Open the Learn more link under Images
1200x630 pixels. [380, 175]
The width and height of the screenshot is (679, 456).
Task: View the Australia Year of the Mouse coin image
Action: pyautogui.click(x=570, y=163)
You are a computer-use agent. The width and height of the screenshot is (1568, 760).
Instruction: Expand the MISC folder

• • •

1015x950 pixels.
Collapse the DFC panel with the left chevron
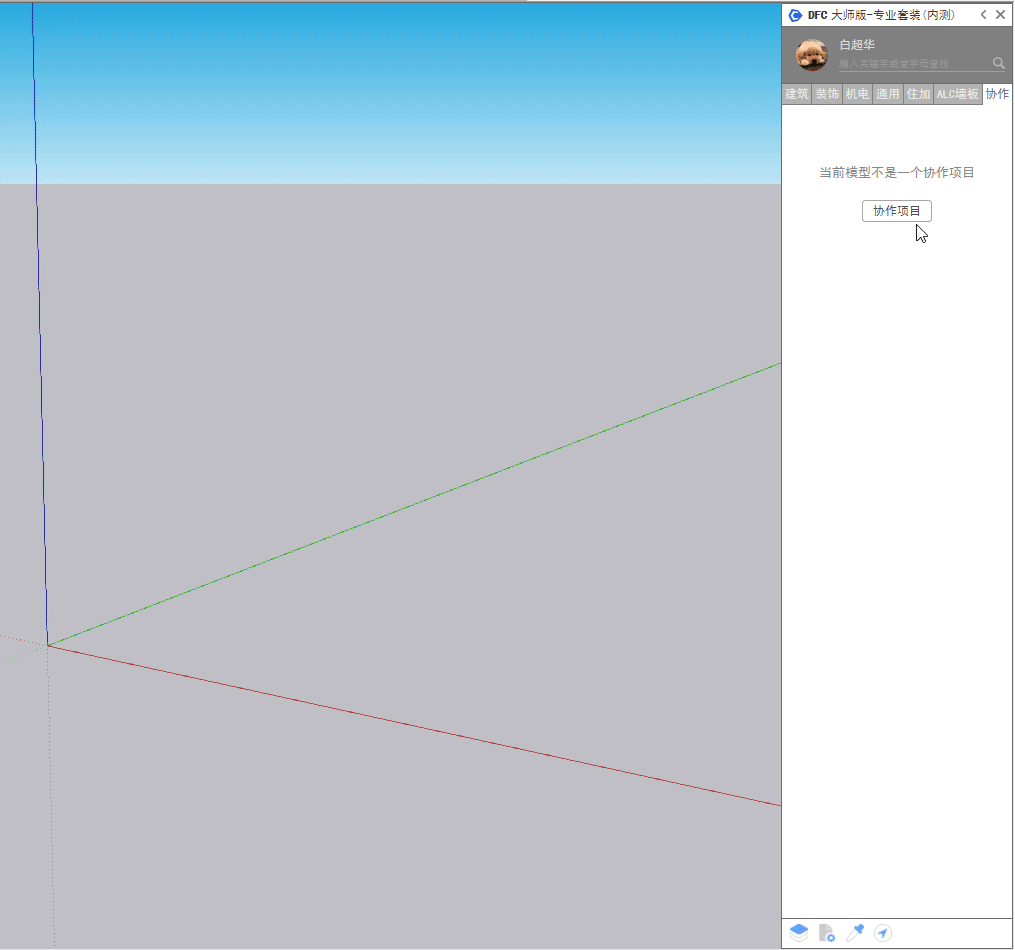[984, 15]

• • •

PROBLEM DESCRIPTION:
Starting with the line above that holds "Open the Learn more link under Images" and stopping with the line that holds "Instruction: Expand the MISC folder", reproduce each line exactly, omitting all other lines.

SOLUTION BELOW:
Open the Learn more link under Images
1200x630 pixels. [380, 175]
The width and height of the screenshot is (679, 456).
Task: View the Australia Year of the Mouse coin image
Action: pyautogui.click(x=570, y=163)
You are a computer-use agent. The width and height of the screenshot is (1568, 760).
Instruction: Expand the MISC folder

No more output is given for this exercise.